I'm afraid I don't have a recovery solution for you.  I read this
article [1] a year or two ago and was convinced by it.  I will admit
that I haven't checked the maths behind it, but the principles do appear
sound to me.  As disk capacity increases for a given format then they
must be packing the tracks closer and closer together.  I can't see this
improving the read failure rate.  Couple this with the requirements that
RAID 5 requires for recovery and complete RAID 5 failure during rebuild
becomes a significant increasing probability as disk capacity increases.

I have a very simple backup policy:  I backup to separate disk only that
which is important to me, really important stuff gets backed up off
site.  This is because I consider backup to be an irrelevant task.

That's right, irrelevant!

Recovery is important.  And I have found when you think about system
recovery rather than system backup you come to very different answers to
the same questions.  Here is a sample:

1).
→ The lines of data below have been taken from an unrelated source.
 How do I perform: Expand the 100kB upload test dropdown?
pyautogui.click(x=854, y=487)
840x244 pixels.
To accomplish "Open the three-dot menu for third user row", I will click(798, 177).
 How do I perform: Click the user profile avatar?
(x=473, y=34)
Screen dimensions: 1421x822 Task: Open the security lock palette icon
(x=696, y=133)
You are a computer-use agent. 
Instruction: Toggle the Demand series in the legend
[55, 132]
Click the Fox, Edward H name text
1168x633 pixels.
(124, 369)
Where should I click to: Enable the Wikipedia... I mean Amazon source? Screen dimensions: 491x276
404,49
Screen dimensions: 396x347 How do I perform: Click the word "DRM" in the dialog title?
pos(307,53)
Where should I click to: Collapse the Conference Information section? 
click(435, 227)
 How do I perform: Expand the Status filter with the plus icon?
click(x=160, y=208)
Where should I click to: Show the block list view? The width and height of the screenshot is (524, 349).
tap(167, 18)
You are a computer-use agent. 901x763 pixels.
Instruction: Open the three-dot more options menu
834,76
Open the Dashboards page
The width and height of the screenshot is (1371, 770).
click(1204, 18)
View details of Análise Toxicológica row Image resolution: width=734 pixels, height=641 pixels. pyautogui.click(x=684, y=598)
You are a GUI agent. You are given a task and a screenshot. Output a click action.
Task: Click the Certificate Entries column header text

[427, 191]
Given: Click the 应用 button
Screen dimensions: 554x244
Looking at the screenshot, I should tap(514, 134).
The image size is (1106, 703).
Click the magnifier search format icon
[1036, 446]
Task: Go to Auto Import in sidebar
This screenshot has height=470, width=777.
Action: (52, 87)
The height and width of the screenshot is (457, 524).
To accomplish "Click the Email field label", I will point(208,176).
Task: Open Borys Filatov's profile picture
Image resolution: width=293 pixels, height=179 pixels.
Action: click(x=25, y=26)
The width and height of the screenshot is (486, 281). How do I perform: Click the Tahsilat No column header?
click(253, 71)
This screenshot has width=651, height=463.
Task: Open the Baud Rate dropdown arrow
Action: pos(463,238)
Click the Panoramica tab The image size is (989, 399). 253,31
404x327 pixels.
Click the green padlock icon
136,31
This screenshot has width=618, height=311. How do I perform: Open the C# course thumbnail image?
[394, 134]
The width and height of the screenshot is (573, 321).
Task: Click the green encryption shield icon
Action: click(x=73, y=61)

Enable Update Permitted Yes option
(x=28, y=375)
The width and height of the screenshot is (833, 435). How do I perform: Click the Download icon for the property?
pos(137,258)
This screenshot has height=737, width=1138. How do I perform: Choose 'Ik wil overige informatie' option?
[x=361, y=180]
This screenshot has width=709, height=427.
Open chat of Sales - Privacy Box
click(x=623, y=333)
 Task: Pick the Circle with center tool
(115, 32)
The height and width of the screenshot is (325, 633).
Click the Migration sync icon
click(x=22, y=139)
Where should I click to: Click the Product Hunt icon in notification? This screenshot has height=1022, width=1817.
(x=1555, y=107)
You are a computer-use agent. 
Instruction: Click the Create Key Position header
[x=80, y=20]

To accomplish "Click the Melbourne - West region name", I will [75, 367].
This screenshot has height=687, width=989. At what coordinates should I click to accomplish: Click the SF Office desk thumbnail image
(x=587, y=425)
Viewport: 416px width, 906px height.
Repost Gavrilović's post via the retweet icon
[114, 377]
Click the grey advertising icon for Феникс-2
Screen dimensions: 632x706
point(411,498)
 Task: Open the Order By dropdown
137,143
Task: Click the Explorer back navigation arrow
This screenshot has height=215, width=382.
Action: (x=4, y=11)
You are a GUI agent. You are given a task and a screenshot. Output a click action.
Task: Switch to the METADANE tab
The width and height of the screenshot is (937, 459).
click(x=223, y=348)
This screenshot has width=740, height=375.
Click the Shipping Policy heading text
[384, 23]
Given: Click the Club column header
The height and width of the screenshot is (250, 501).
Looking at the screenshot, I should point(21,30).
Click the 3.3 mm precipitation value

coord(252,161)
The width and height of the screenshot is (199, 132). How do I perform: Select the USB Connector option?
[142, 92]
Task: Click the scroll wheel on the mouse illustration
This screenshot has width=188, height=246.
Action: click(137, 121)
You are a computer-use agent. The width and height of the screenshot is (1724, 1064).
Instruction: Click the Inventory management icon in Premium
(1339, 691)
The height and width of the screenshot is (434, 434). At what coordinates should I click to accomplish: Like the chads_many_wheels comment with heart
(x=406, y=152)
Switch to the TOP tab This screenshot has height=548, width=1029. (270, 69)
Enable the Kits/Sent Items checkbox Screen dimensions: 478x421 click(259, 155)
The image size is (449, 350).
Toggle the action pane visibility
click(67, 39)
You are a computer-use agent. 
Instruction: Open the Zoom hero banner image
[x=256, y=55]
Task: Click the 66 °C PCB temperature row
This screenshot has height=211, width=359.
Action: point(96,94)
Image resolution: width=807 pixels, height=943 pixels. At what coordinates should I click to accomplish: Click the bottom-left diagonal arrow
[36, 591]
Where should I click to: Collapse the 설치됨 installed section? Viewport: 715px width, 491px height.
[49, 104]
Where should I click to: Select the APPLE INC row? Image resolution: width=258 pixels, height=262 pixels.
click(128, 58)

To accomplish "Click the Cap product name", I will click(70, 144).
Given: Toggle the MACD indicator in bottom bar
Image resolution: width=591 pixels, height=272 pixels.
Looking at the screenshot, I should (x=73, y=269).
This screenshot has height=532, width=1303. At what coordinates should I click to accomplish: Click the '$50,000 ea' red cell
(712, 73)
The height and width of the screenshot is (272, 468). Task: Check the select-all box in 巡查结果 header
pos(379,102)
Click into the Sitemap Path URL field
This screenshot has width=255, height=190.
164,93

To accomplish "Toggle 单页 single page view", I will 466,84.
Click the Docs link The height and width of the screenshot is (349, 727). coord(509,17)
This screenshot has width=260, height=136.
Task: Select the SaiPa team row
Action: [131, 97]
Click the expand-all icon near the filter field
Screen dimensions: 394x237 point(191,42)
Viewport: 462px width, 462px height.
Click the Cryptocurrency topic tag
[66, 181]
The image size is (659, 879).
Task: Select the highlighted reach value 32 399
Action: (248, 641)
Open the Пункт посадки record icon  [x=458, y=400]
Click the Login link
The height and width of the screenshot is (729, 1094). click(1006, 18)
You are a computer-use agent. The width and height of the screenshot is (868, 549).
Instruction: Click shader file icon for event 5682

Should I backup the whole system?

Backup Centric: Yes:  If you can backup everything every night why not?
It makes recovery easier - it's all there on the one tape.

Recovery Centric:  No!  Reading from tapes is sloooooooooow!  If you
have incrementals it's even worse.  If it takes me less time to install
and configure a system from scratch than it does to recover just the OS
from backup then why bother backing up the OS?

2). Do I backup DMZ systems?

Backup Centric: Of course, I backup everything.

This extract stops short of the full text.